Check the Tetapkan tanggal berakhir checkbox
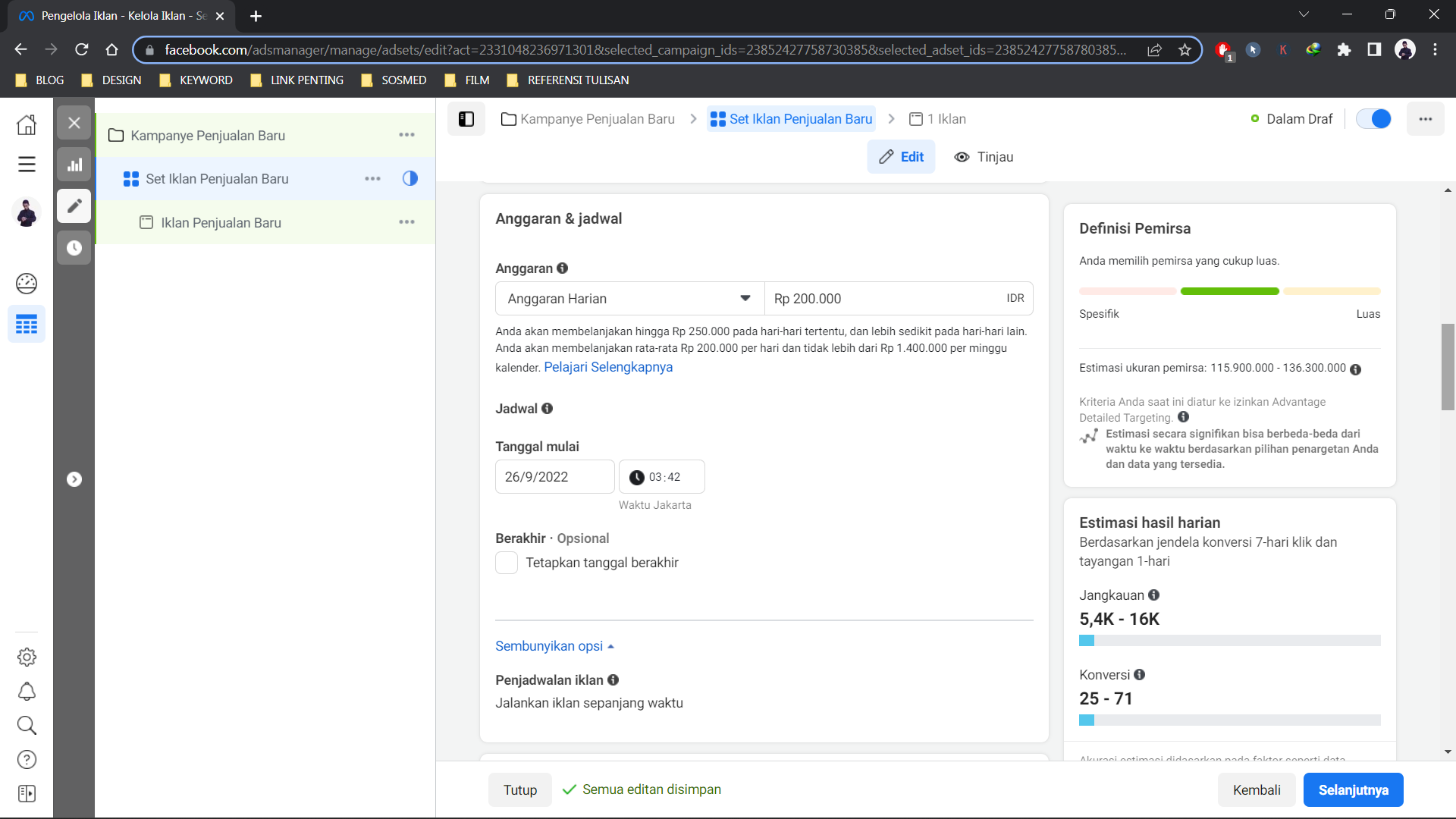Screen dimensions: 1456x819 (507, 563)
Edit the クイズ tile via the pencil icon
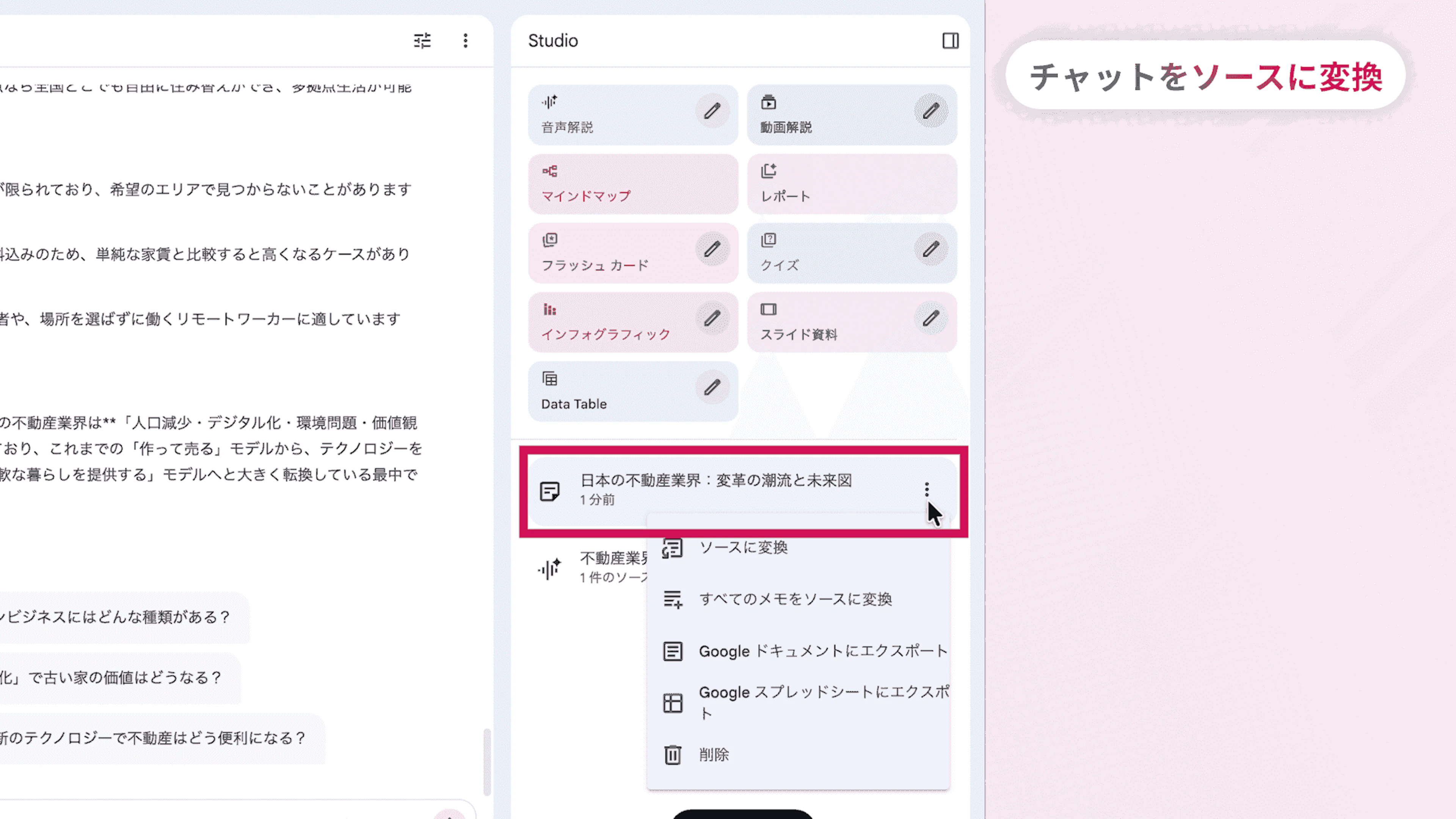This screenshot has width=1456, height=819. (930, 249)
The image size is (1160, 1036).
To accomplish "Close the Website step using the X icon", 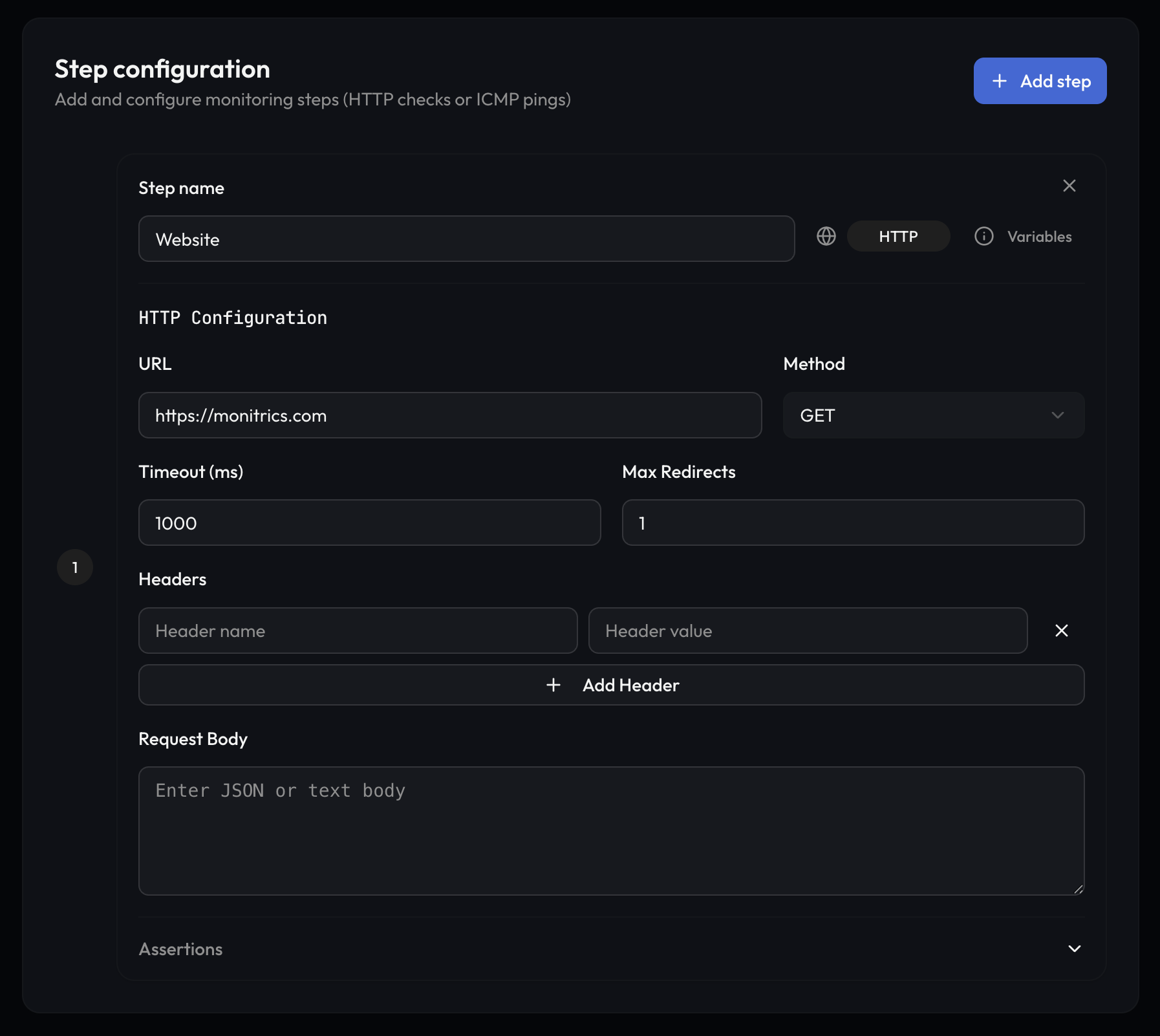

....

> _Short exercise_
Put every one of the records above into a Markdown table with the columns "Row" and "Line," giving each line a row number and skipping blank lines. Leave the pictures out of the table.

> _Exercise output_
| Row | Line |
|---|---|
| 1 | Check the Tetapkan tanggal berakhir checkbox |
| 2 | Screen dimensions: 1456x819 (507, 563) |
| 3 | Edit the クイズ tile via the pencil icon |
| 4 | This screenshot has width=1456, height=819. (930, 249) |
| 5 | The image size is (1160, 1036). |
| 6 | To accomplish "Close the Website step using the X icon",  |